False Positive Identification

Shannon's "no exploit, no report" policy minimizes false positives, but review for:

Environment-specific: Exploit only works in test environment (different DB, debug mode)
Already mitigated: WAF or middleware blocks the attack in production but not staging
Intended behavior: Feature that looks like a vulnerability (e.g., admin search returns all users by design)
LLM hallucination: Report claims a vulnerability but the PoC doesn't actually demonstrate impact

Always verify the PoC manually for Critical/High findings before filing tickets.

5. CI/CD Integration

Pre-Deploy Security Gate

# .github/workflows/security.yml
name: Security Pentest
on:
  pull_request:
    branches: [main]
  schedule:
    - cron: '0 2 * * 1'  # Weekly Monday 2am

jobs:
  pentest:
    runs-on: ubuntu-latest
    steps:
      - uses: actions/checkout@v4

      - name: Start test application
        run: docker compose -f docker-compose.test.yml up -d

      - name: Wait for app
        run: |
          for i in $(seq 1 30); do
            curl -s http://localhost:3000/health && break
            sleep 2
          done

      - name: Run Shannon pentest
        env:
          ANTHROPIC_API_KEY: ${{ secrets.ANTHROPIC_API_KEY }}
        run: |
          git clone https://github.com/KeygraphHQ/shannon.git /tmp/shannon
          cd /tmp/shannon
          ./shannon start URL=http://host.docker.internal:3000 REPO=pr-${{ github.event.pull_request.number }}

      - name: Check for critical findings
        run: |
          REPORT="/tmp/shannon/workspaces/pr-${{ github.event.pull_request.number }}/comprehensive_security_assessment_report.md"
          if [ ! -f "$REPORT" ]; then
            echo "::error::Security report not found at $REPORT — pentest may have failed.
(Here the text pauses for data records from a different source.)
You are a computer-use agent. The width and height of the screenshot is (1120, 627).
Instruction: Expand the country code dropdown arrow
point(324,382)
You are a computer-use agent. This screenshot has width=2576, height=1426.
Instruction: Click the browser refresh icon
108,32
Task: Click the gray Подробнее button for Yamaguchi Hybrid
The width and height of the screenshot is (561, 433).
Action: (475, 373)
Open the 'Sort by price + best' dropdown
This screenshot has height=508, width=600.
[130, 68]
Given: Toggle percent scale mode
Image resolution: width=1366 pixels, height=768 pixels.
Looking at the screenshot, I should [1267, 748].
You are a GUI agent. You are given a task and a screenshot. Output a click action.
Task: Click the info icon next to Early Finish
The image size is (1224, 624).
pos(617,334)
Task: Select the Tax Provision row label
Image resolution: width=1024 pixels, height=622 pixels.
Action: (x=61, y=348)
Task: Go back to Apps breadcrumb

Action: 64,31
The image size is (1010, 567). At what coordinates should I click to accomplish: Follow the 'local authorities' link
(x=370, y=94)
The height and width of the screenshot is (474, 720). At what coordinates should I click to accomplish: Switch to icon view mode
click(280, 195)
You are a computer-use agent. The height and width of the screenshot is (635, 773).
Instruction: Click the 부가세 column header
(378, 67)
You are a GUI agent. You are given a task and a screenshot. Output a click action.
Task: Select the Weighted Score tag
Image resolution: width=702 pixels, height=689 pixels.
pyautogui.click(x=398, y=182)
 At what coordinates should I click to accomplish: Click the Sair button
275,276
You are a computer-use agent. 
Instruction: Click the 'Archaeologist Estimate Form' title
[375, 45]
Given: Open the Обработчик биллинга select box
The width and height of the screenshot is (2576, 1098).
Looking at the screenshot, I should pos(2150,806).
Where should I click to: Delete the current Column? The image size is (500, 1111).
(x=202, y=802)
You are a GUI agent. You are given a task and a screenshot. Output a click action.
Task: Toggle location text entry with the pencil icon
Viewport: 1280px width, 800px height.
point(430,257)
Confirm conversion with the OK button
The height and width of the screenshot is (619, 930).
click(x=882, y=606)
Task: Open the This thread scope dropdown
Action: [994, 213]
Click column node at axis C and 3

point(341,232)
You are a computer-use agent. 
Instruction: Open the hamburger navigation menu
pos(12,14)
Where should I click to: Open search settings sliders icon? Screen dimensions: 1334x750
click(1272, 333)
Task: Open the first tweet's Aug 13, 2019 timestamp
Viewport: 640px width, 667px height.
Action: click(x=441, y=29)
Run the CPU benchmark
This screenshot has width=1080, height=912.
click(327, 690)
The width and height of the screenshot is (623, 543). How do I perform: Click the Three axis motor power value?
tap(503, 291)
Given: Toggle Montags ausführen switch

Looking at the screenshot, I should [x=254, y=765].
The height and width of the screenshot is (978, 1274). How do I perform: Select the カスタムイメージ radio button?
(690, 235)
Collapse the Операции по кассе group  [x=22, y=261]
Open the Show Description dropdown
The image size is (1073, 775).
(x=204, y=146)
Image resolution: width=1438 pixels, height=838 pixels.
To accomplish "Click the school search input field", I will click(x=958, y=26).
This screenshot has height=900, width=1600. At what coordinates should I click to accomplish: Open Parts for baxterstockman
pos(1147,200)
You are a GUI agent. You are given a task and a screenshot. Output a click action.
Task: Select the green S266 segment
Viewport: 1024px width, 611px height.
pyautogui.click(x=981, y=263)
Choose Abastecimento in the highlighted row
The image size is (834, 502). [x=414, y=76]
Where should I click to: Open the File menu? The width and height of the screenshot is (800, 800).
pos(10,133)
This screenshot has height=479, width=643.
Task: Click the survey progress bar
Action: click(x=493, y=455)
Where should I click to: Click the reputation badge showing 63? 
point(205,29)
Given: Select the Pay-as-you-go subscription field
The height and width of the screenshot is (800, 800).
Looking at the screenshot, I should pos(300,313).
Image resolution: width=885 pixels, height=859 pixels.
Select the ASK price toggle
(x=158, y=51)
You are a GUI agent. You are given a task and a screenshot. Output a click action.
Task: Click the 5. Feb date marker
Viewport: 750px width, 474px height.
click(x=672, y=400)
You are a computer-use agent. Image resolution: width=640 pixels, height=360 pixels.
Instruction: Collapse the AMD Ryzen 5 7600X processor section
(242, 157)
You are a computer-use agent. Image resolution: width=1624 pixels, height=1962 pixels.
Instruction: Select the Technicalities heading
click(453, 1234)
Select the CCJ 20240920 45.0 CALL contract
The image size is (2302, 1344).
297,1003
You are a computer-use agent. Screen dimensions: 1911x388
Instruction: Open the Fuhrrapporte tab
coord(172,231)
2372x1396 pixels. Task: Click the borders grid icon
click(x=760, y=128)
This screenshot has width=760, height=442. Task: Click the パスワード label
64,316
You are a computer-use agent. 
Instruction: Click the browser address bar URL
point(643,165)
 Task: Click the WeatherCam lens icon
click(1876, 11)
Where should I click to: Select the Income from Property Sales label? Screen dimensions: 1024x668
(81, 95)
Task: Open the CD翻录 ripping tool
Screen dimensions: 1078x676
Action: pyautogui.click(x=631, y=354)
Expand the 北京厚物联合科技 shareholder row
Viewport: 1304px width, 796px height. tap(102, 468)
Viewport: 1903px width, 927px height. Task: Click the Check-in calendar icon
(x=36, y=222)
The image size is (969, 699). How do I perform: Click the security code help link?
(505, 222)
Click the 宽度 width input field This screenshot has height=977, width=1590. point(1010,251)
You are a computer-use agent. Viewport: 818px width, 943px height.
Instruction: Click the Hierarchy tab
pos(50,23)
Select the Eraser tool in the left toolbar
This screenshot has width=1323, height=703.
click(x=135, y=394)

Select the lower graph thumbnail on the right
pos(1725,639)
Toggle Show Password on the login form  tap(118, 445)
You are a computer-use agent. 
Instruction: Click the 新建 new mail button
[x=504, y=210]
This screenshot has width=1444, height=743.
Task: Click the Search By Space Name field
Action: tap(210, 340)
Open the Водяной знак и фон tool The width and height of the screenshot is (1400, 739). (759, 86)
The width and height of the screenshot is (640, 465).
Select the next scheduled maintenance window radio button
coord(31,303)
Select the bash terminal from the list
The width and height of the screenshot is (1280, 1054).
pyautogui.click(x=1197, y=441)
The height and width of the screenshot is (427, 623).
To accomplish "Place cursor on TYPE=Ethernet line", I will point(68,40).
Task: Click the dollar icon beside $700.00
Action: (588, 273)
Blocking deploy."
            exit 1
          fi
          # Count severity headings (format: ## [CRITICAL] or ## [HIGH])
          CRITICAL_COUNT=$(grep -c '^\#\#.*\[CRITICAL\]' "$REPORT" || true)
          HIGH_COUNT=$(grep -c '^\#\#.*\[HIGH\]' "$REPORT" || true)
          if [ "$CRITICAL_COUNT" -gt 0 ]; then
            echo "::error::$CRITICAL_COUNT critical vulnerabilities found! Review the security report."
            cat "$REPORT"
            exit 1
          fi
          if [ "$HIGH_COUNT" -gt 0 ]; then
            echo "::warning::$HIGH_COUNT high-severity vulnerabilities found. Manual review required."
          fi

      - name: Upload report
        if: always()
        uses: actions/upload-artifact@v4
        with:
          name: security-report
          path: /tmp/shannon/workspaces/pr-*/comprehensive_security_assessment_report.md

Integration Patterns

Pattern	When	Cost	Coverage
Full pentest on PR	Every pull request to main	~$50/run	Complete
Weekly scheduled	Cron job on staging	~$200/month	Complete
Quick single-category	Pre-merge for risky changes	~$10/run	One vuln type
Pre-release gate	Before production deploy	~$50/run	Complete

Cost Management

Estimated costs per run (varies with model selection and pricing):
- Simple app (5-10 endpoints):     ~$15-25
- Medium app (20-50 endpoints):    ~$30-50
- Complex app (100+ endpoints):    ~$50-100

Note: Costs are approximate and depend on the configured model. Check your
API provider's current pricing for accurate estimates.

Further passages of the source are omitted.